3 ways to make it easier for kids when parents divorce

On Behalf of | Jun 8, 2023 | Divorce |

Kids how often have very intense reactions to learning that their parents are going to divorce. They may struggle with profound grief and anger. They may withdraw from social relationships or start struggling at school when they used to thrive in an academic environment.

Although most children eventually bounce back after their parents’ divorce and move on to live happy and healthy lives, others struggle more and for longer. How parents behave during the divorce often has a profound impact on how stressful the process is for the children and the family. What can parents do to make the divorce less difficult for their children?

Keep daily life as consistent as possible

The less the divorce disrupts a child’s daily lived experience, the better. Whenever possible, families should seek to keep children at the same schools and connected with the same social groups so that they feel comfortable reaching out for emotional support from people they Trust during this difficult time. Children who know what to expect from their daily schedule and their community have an easier time meeting those expectations and adjusting to the other challenges of their changing family circumstances.

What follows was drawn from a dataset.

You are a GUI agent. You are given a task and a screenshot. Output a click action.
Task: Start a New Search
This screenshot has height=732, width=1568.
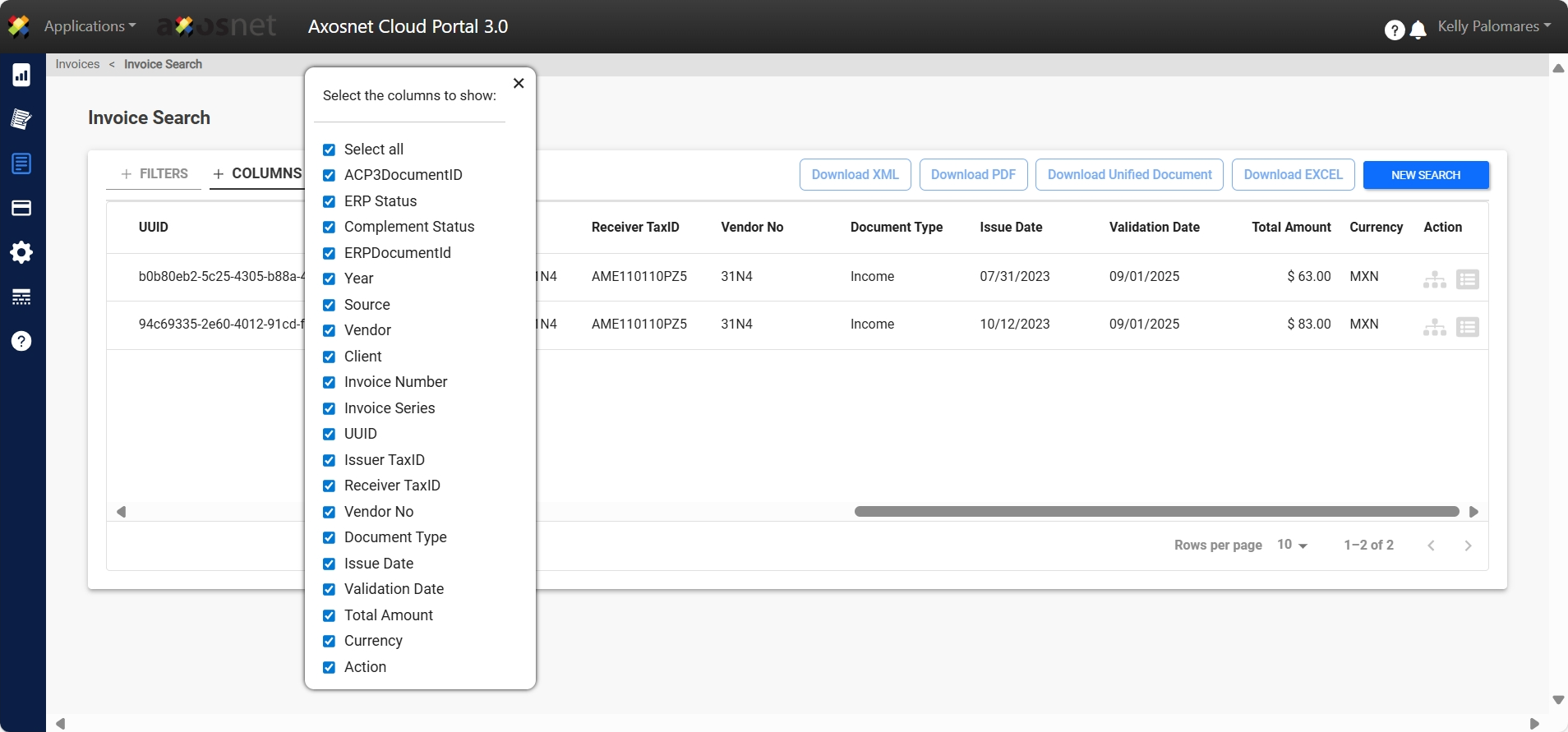1425,175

Minimize any conflict that children witness

The disputes between parents and their penchant for bad-mouthing each other can often be the most damaging part of a divorce. Although intense emotional reactions to a co-parent during this transition are normal, adults should seek to avoid arguments and outbursts of negative feelings toward one another in front of the children. If someone does need to vent to friends or a therapist, they should do so in an environment where the children cannot witness the conversation.

Give them space to express themselves

Many children and teenagers coping with the divorce of their parents will benefit from counseling sessions one-on-one with a therapist. Family sessions with their siblings or parents could help, as could support groups or playgroups for children of divorced parents. Encouraging children to embrace hobbies and forms of creative expression may also help them find a healthy outlet for their feelings.

Parents who try to make their children’s adjustment a top priority are often able to reduce any lasting negative effects that their divorce will have on them. They are also less likely to end up back in family court for contentious reasons.